Please retype the entries from the line containing "You are a computer-use" through the line containing "Looking at the", and leave the pictures out of your answer.

GIVEN RECORDS -
........
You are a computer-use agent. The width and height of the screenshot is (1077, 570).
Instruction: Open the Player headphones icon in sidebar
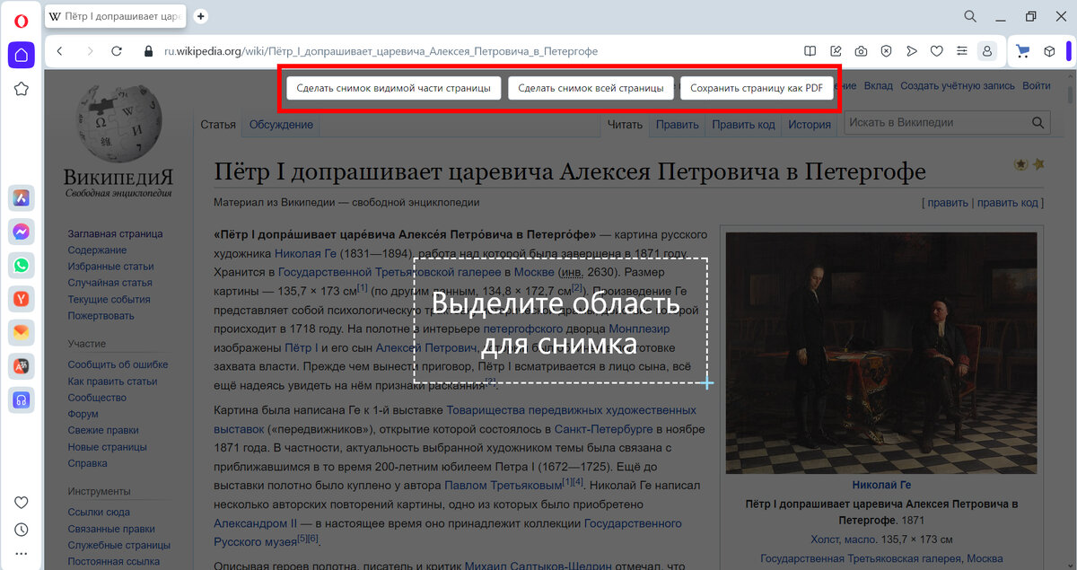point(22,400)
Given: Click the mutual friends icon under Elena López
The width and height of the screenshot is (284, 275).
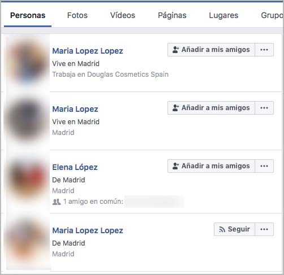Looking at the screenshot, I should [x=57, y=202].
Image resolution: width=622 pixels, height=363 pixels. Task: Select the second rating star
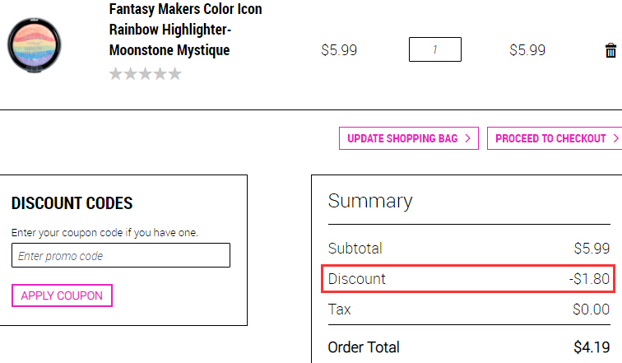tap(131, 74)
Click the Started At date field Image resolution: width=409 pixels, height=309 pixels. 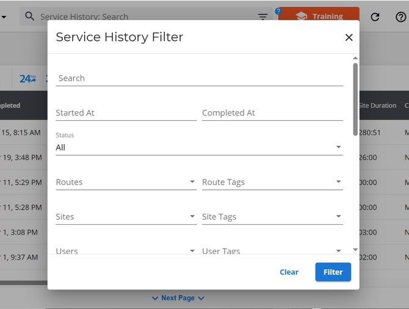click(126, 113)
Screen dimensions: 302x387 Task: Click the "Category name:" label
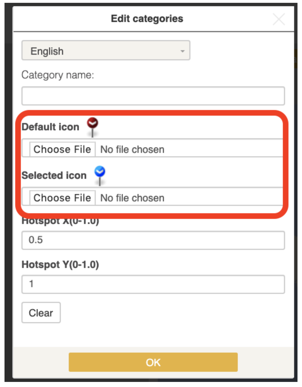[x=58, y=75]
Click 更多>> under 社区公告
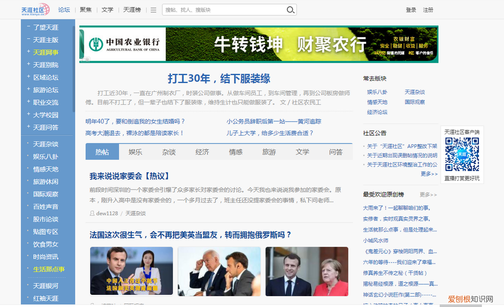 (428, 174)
........
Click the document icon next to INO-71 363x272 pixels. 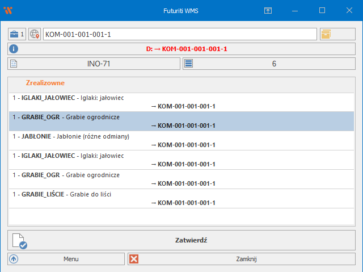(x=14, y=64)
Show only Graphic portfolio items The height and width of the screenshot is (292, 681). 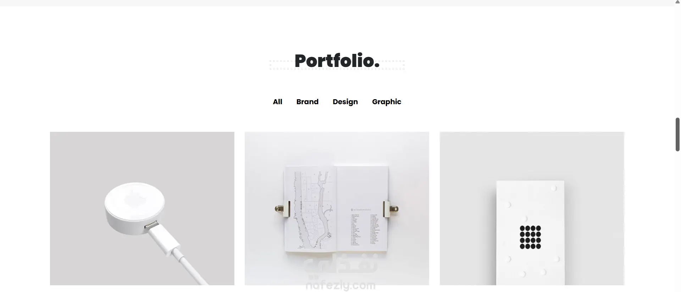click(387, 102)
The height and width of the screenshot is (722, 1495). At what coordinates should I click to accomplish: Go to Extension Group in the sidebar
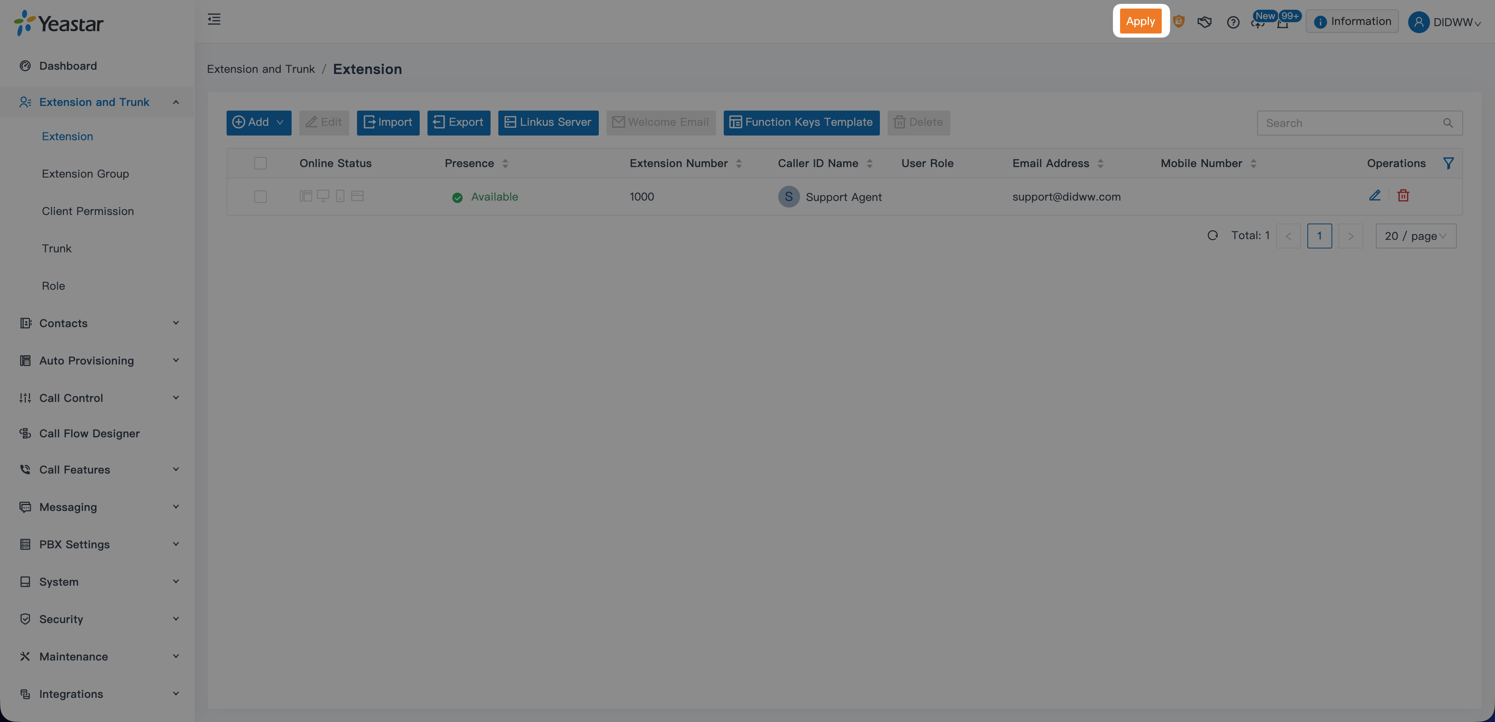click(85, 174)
........
OUTPUT FOR THIS TASK -
You are a computer-use agent. The width and height of the screenshot is (1077, 570).
Instruction: Open the Player headphones icon in sidebar
point(22,400)
Given: Click the mutual friends icon under Elena López
The width and height of the screenshot is (284, 275).
Looking at the screenshot, I should [x=57, y=202].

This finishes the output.